None of that high and mighty shit would help this woman. Not if the Vulture’s Pride MC walked away with her. She would disappear into the kind of life a woman like her couldn’t hope to survive. At some point in the future stories would reach my ears of how the Vultures got a hold of a virgin, used her until she couldn’t take any more, and finally broke her for good.

I was dragged from my internal thoughts by another bid.

Then Viper shouted gleefully, “We’ve got a bid of thirty thousand with the Vulture’s Pride.”

The crowd fell silent.

Viper shouted into the mic, “Going once. No more bids? Going twice.”

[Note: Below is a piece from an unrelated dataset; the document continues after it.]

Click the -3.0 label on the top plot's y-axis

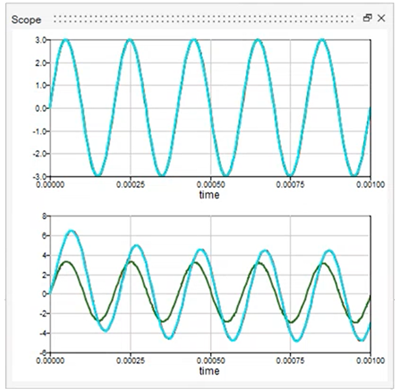click(x=40, y=176)
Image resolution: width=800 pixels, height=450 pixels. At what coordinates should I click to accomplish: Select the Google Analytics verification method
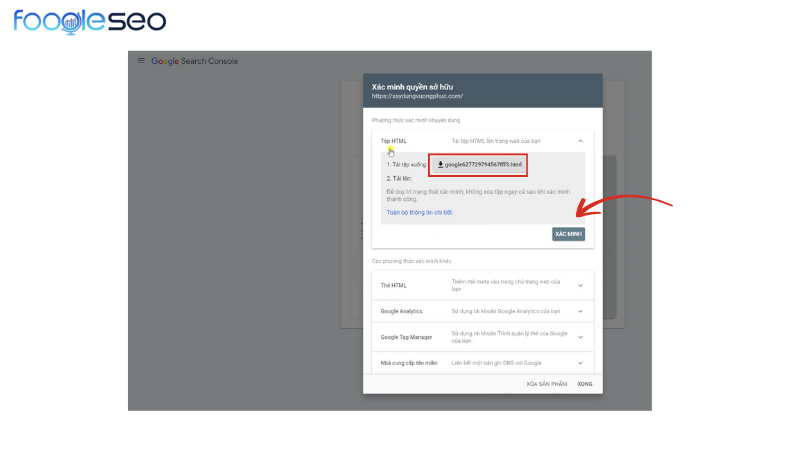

This was all going so fuckin’ fast. If I was going to save her, I only had one play, and it was the last thing in the world I wanted to do. Crossing this line would cost me everything, including my patch. It would bankrupt me and shame me before my club brothers. Still, if I did nothing, I wouldn’t be able to look at myself in the damn mirror. Some things were worth risking everything for and this was one of them.

I’d be lying if I said I hadn’t turned my cheek a time or two in my life. I’d told myself it was not my business. That I couldn’t police the world or fix everyone’s problem. But not this time. I could do this one thing, this one time and maybe it would make up for the times I minded my own business when I should have acted.

When Viper opened his mouth to say ‘sold’, I shouted. “One hundred thousand.”

My voice carried across the crowd, louder than I expected because they were all quietly listening to the bidding.

Dog turned to me and spat out, “What the fuck, Slayer?”

I swallowed, my throat dry. “I said one hundred thousand dollars. That’s my bid. Either match it or shut the fuck up.” Yeah, I was aggravated with the fucker and didn’t care who knew it.

A slow smile spread over Viper’s face. “So, the Slayers aren’t the straight arrows you pretend to be.” I wanted to slap that smug expression right off his face, but I wanted to save the girl more.

Storm’s head snapped towards me so fast his neck might have complained later. Thunder stared. Renegade’s eyes wentwide. Celt actually muttered “Jesus, Mary, and Joseph. Thank fuck one of us had some balls.” under his breath.

“I’m Fuse and yeah, I’m a Dark Slayer. I just bid a hundred grand all on my own. This ain’t club business.”

I did not have one hundred thousand. I did not have even half of that. My savings were thin. I had some tucked away but nothing near that amount. I knew that even as the words left my mouth, and I said them anyway.